Long-haul routes provide the clearest indicator of wavelength price declines. The median price of a 10 Gb/s wavelength from Chicago to Los Angeles fell 38% in the last year alone, 53% in the past two years.

“I would say that there is a disconnect between the lower capacities and the higher capacities, Schult said. “Some of the lower capacities, like T1s and DS3s, are almost commodities. Those prices have been so low for so long, they’re almost at a floor. But it is the higher capacities that people are starting to demand more of. The new technology introduced into the market is enabling them to be more competitively priced.”

All but one carrier that TeleGeography has studied has significantly lowered its prices over the past two years. The company’s researchers attributed this to the reduced costs due to the deployment of new, lower cost transportation equipment, as well as the experienced industry consolidation and subsequent reduction in recurring operating costs.

As companies battle XO on price, other niche providers look to enter the market with new optical gear and competitive pricing, a position both Schult and Roland Thornton, executive vice president of Wholesale Markets for Qwest, agree won’t get them far in the main stream, global market.

"We have seen some pricing adjustments; it has become very competitive, but only in certain areas,” said Thornton. “Because we have very healthy competition in wholesale and we have very sophisticated customers, they are going to continually try to drive the best price they can. I have heard of smaller players who are offering prices that do not seem realistic or sustainable. They won't be in business very long selling below cost. But I have only heard of this, I haven't seen it."

Schult said that of those niche players that enter the market, those with a smaller network will be better off, but still won’t retain a large chunk of the market. Judy Reed Smith, CEO Atlantic-ACM, which tracks the wholesale market, agreed that these companies wouldn’t have a large affect on market dynamics.

"You can always find small players who are trying to gain share and will drop prices on their piece of the networks," said Smith. "Usually that doesn't affect the overall pricing in the market."

The only caveat, TeleGeography’s Schult said, is that no company is 100% exposed to the effects of a drop in prices of bandwidth anymore. XO, whose press release stating its commitment to beating any price expedited the price drop, would actually be more at risk because they don’t have the business diversity seen in other companies such as Level 3.

TeleGeography said that the steady pace of technological innovation by equipment vendors and operational improvements by carriers would ensure that the cost per bit of transporting data would continue to decline. While it is unlikely that prices will collapse as they did in the first half of the decade, the downward trend will continue.

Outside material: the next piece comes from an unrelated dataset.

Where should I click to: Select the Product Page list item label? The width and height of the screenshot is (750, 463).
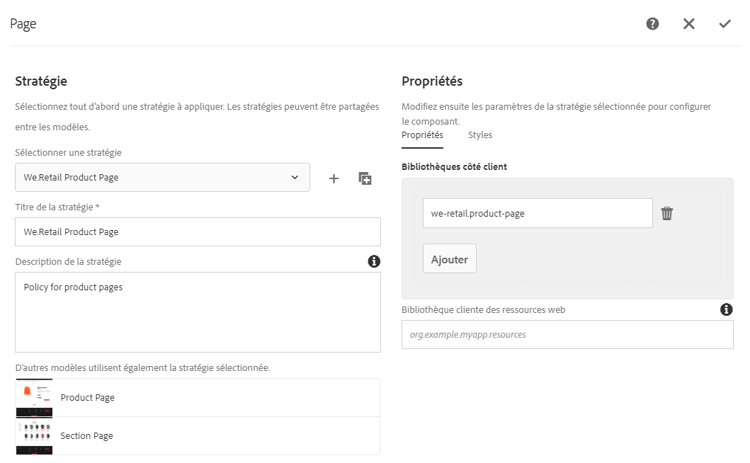point(88,398)
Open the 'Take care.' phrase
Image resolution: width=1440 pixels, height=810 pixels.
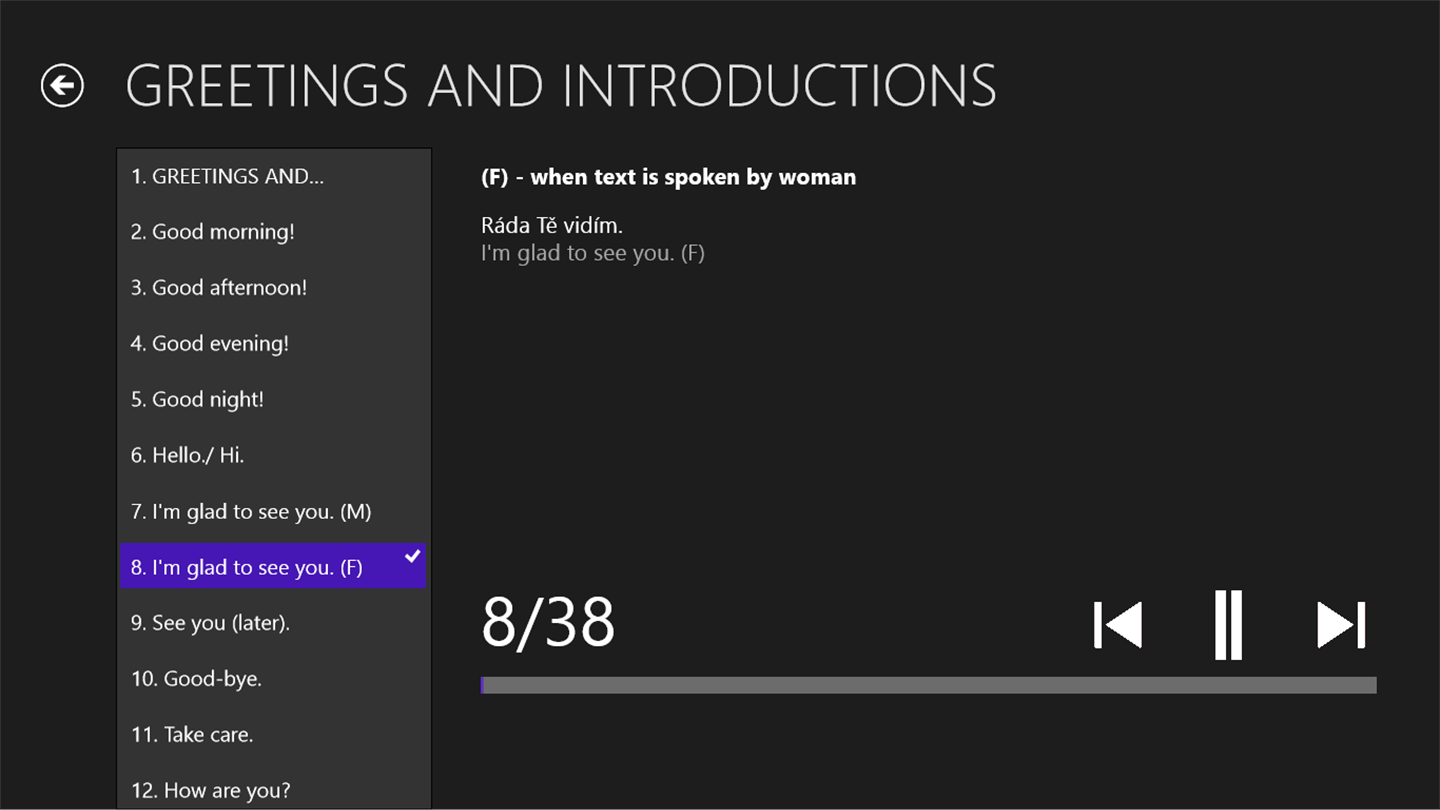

“Probably 18 months to two years back, they are starting to say, ‘OK, what is the next step; how do we upgrade our equipment; what is the next generation of equipment to implement across networks to achieve this reduced cost per megabyte?’” Schult said. “That is completely the goal. For every network engineer out there, to make the investment, they have to justify that the cost per megabyte is going to drop by however many percent, and they have to say that assuming a price decline, we are going to improve our margins going forward.”